You can minimize your risk of being audited

Created date

April 5th, 2016
IRS conducting a tax audit

IRS conducting a tax audit

When you drop your tax return in the mail (or hit submit on an e-file site), the last thing you want to think about is being the subject of an IRS audit. But, a certain percentage of taxpayers are audited each year, so it’s important to be prepared and know which red flags might draw negative attention to your return.

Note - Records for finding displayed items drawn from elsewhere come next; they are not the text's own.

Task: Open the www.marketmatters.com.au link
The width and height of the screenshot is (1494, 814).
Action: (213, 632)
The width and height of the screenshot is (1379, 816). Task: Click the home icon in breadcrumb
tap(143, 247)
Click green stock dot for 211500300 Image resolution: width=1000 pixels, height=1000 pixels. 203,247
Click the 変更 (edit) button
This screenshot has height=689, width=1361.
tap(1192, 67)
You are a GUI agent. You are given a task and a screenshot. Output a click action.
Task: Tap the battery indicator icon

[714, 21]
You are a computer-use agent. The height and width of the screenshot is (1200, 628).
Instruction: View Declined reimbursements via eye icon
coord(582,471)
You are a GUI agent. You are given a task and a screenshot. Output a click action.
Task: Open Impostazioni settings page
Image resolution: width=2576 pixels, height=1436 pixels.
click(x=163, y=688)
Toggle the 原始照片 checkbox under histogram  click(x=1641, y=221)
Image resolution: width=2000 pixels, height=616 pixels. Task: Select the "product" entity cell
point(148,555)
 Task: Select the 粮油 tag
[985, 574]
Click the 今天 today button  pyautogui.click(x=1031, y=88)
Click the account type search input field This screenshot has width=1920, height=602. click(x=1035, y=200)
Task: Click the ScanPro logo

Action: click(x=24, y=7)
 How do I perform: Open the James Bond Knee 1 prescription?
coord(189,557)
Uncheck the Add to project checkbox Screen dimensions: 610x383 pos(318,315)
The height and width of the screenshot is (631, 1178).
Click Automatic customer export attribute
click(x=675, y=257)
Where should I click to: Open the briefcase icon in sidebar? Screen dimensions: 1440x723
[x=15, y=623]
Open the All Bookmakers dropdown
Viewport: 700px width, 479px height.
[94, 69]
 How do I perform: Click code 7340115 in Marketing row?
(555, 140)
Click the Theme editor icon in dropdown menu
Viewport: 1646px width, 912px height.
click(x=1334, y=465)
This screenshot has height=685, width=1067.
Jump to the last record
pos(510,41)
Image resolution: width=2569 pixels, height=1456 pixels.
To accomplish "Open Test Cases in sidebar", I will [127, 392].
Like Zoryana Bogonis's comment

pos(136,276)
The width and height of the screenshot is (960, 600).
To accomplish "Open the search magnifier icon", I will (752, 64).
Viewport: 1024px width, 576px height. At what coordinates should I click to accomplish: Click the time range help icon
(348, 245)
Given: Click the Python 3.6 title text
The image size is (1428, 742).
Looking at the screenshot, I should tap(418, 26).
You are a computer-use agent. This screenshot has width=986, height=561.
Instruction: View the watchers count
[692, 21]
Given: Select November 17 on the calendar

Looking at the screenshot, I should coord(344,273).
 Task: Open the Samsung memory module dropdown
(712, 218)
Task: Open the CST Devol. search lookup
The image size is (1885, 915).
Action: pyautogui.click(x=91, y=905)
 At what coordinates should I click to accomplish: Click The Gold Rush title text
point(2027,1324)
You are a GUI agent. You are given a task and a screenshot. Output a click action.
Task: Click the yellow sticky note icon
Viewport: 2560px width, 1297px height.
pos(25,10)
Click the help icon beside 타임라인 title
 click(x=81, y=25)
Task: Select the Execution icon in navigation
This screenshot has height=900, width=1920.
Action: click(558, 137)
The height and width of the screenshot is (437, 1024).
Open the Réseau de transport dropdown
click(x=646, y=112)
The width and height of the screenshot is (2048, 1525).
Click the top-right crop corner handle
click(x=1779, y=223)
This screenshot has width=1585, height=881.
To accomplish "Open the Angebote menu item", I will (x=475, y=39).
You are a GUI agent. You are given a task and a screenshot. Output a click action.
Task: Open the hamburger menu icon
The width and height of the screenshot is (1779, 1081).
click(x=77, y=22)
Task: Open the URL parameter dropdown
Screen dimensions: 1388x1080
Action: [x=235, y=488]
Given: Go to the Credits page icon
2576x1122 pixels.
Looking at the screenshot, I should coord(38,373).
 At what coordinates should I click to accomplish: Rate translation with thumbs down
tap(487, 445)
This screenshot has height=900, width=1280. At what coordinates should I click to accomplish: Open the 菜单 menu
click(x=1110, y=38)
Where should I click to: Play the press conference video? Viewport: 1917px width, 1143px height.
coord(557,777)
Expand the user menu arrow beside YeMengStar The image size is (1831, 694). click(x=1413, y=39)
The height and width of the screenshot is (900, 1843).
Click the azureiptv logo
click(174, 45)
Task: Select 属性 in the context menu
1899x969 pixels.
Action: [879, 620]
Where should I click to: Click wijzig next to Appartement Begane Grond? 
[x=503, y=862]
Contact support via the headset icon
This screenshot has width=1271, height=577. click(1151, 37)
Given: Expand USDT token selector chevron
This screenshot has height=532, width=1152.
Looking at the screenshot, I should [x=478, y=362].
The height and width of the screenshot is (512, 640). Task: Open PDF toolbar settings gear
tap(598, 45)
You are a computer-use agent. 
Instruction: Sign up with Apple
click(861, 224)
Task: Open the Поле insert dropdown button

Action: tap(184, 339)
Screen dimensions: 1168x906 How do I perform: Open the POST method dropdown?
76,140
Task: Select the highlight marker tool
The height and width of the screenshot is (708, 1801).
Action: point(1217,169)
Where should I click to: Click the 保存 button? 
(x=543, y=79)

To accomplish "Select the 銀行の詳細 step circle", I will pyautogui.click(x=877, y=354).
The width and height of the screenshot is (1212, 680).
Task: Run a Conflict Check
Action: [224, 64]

“The audit rates vary from year to year, and even a perfectly prepared tax return can be audited,” says Dave Du Val, vice president of customer advocacy at “And certain items on your tax return will almost guarantee an audit, such as a Schedule C for a business with no income and high losses.”

Deductions that stand out

Du Val says there are several mistakes that retired taxpayers in particular should avoid to reduce the chance of an audit. High deductions for charitable contributions, for instance, can make a return a target for an audit. Similarly, high gambling losses are also likely to catch an auditor’s eye. Health care costs tend to increase during retirement, but Du Val says a high medical expenses deduction is another red flag.

“A common mistake taxpayers make is reporting all medical expenses billed rather than those paid out of pocket,” he says. “Medical expenses paid by your insurance company are not deductible.”

Also be sure to correctly report all distributions from retirement plans. Money you withdraw from a 401(k) or IRA is taxable income. You must take required minimum distributions by April 1 following the year you turn 70 ½. Du Val says failure to do so triggers a 50% penalty and also raises your risk of being audited.

It is increasingly common for retirees to earn income from so-called “encore careers” and launch their own small businesses. Du Val says to be careful about how you report losses from a new business.

Hobby vs. business

“Many times, a retiree will focus on an activity they may consider a business but that for tax purposes the IRS would consider a hobby—large losses from a hobby are likely to trigger an audit,” he says.

If you do find yourself being audited by the IRS, there are steps you can take to minimize the pain. First and foremost, Larry M. Elkin, president of Palisades Hudson Financial Group (, says you should not represent yourself.

“The audit process works best when it is limited to the issues the auditor raises. Your presence invites incomplete or incorrect off-the-cuff answers,” Elkin says. “An effective taxpayer representative (usually a CPA, attorney, or IRS-authorized enrolled agent) will find out what the auditor wants to know, gather the information and present it clearly and concisely without triggering collateral issues.”

Authorities have three years after you file your return to request information, and complete an audit. Elkin says auditors have heavy caseloads and usually ask taxpayers to waive that three-year limit. You have the right to deny that request.

“Waiving the statute allows the agent to drag out the process, inflating the taxpayer’s cost for representation and increasing potential interest and penalty charges,” he says. “It gives the agent more time to raise more issues. It lets the agent raise additional issues if new legislation, regulations, or court decisions provide support. You get no benefit.”